Kaos ve Hukuksal Düzen

Yeni Meiji yönetimi toplumda bir düzen kurmaya çalışmaktadır. Meiji devrimi sırasında İmparatordan yana olan samuraylar artık yeni polis gücünü oluşturmuştur. Toplumda cinayetin hırsızlığın ve suçun olmadığı bir düzen kurulmaya çalışılmaktadır. Katana (kılıç) taşımak yasaklanmıştır.

Bununla birlikte bu dönüşüme direnenlerin çıkarmaya çalıştıkları bir kaos da vardır. Polis gücü bir taraftan hukuku yerleştirmeye çalışırken bir taraftan da rutin dışı olarak (bunun anlamı derin devlet) Battousai gibi üstün nitelikli hitokiri (suikastçı) adamları da kullanmak istemektedir. Ancak birçok üstün nitelikli hitokiri kendilerine daha fazla para veren çetelere katıldıkları için polis gücü zayıf ve çaresiz kalmaktadır. Eski suikastçı Battousai ahlaki nedenlerle öldürmeyi bırakmış ve bir daha öldürmemek üzere yemin etmişti.

Suçu Engellemek İçin Suçlular Öldürülebilir mi

Battousai genç kızın salonunu basan bir çeteye saldırmış ancak kesici olmayan katanası ile onları saf dışı bıraktığı halde kimseyi öldürmemişti. Çeteler ise sonraki günlerde polis karakolunu basar ve birçok polisi öldürür. Ölen polislerin anaları ve nişanlıları ağıt yakarken polis müfettişi Battousai’ye “o dövüştüğün suçluları öldürseydin bugün ölen bu polisler hayatta kalırdı” der. Suçu engellemek için suçluları öldürmek gerekir mi? Battousai kendisini yeniden hitokiri olmaya çağıran polis gücüne olumlu cevap verecek midir?

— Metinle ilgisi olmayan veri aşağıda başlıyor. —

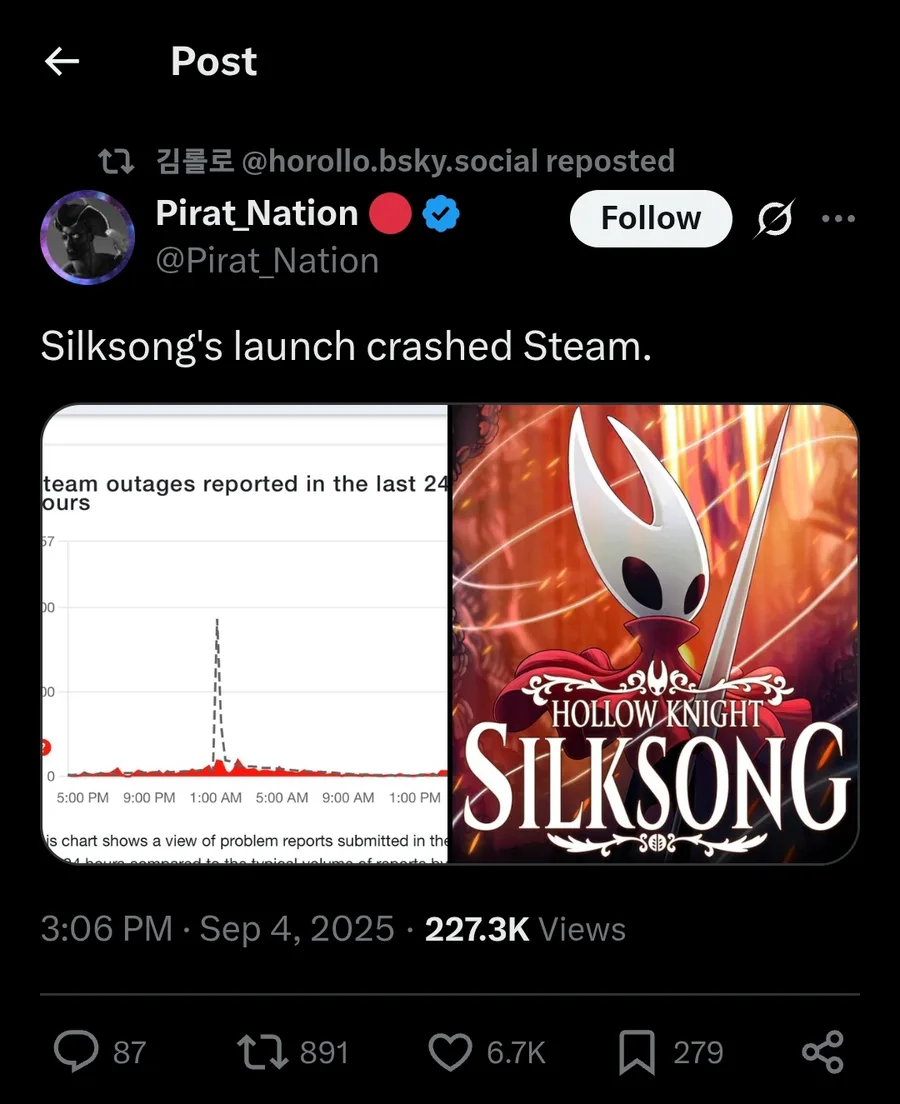900x1104 pixels.
Task: View the 227.3K Views analytics
Action: [525, 929]
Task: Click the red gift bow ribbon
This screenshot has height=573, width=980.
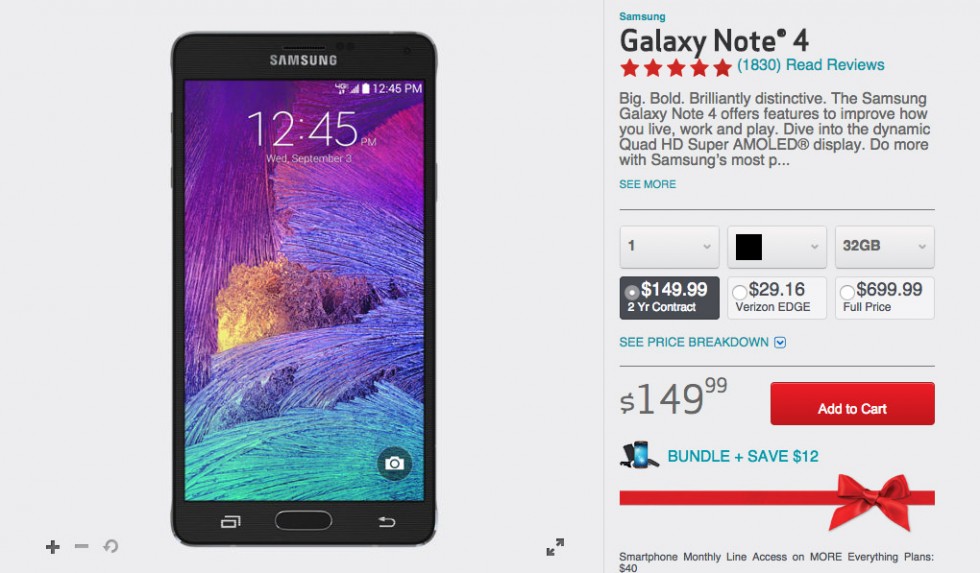Action: click(x=869, y=500)
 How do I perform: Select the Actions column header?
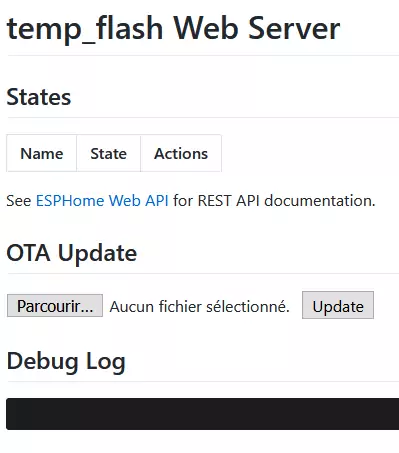(181, 154)
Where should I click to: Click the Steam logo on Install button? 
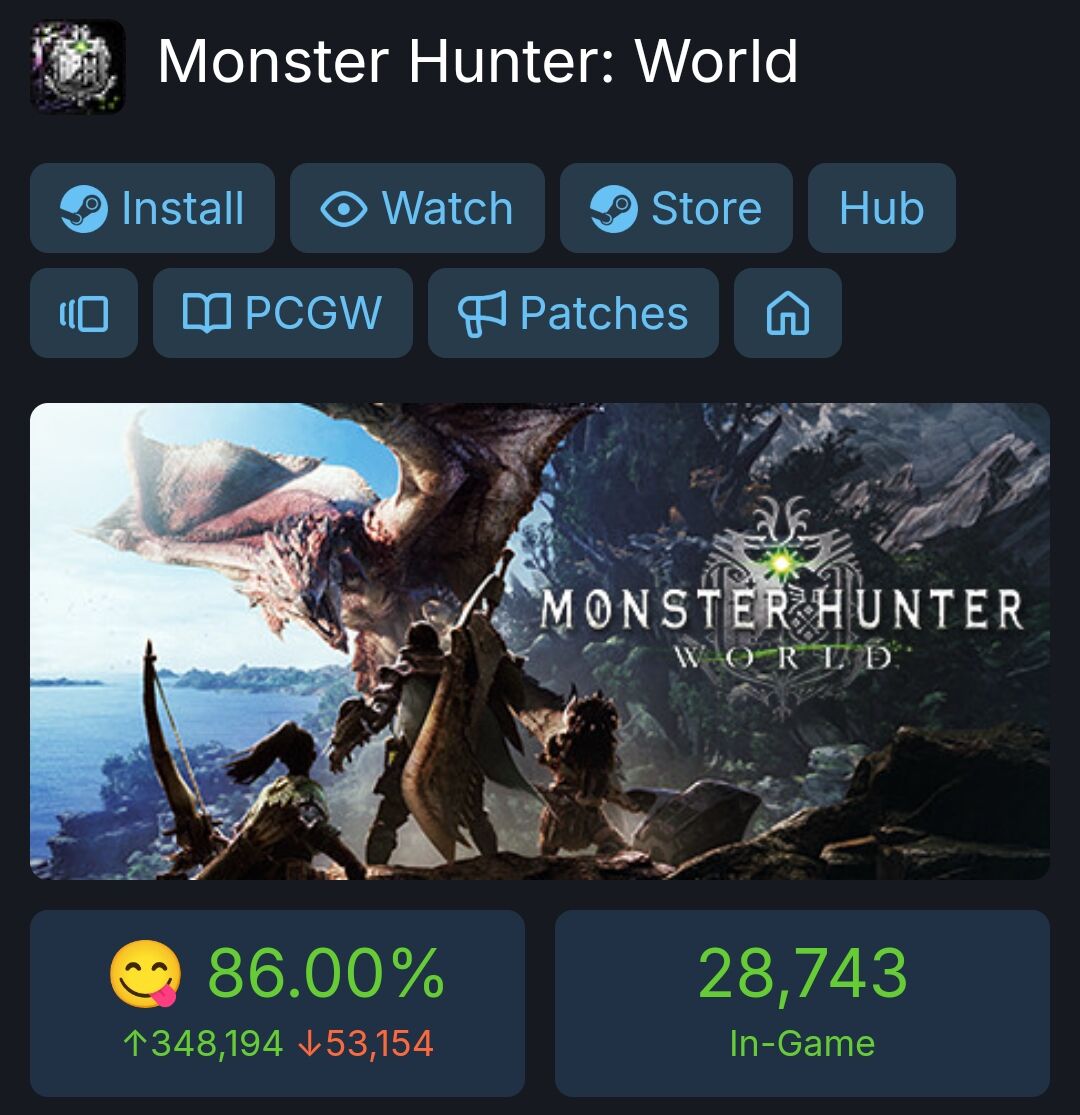coord(85,208)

Kanun adamı olan polis müfettişi kanun dışı yöntemlerden medet ummaktadır. Aslında sistemin yaşadığı bu ikilem henüz Meiji’nin bocalama döneminde olduğunu ve hukuki düzeni tam olarak inşa edemediğini ve bunda bocaladığını gösterir.

Eski Çeteler ve Yeni Düzen

Her düzen değişiminde hemen görülebilecek bir şeydir. Eski düzenin etkili adamlarının bir kısmı yok olurken bir kısmı da değişime ayak uydurur ve yeni düzende yeniden nüfuz sahibi olurlar. Avrupada feodalizm yıkıldığında bütün feodal beyleri ve aristokratlar yağmurun altındaki tuz gibi erimiş değillerdi. Onların bir kısmı tasfiye olmuş olsa da bir kısmı da değişime ayak uydurup burjuvaya dönüştüler. Benzer bir durumu Meiji devriminde de görüyoruz.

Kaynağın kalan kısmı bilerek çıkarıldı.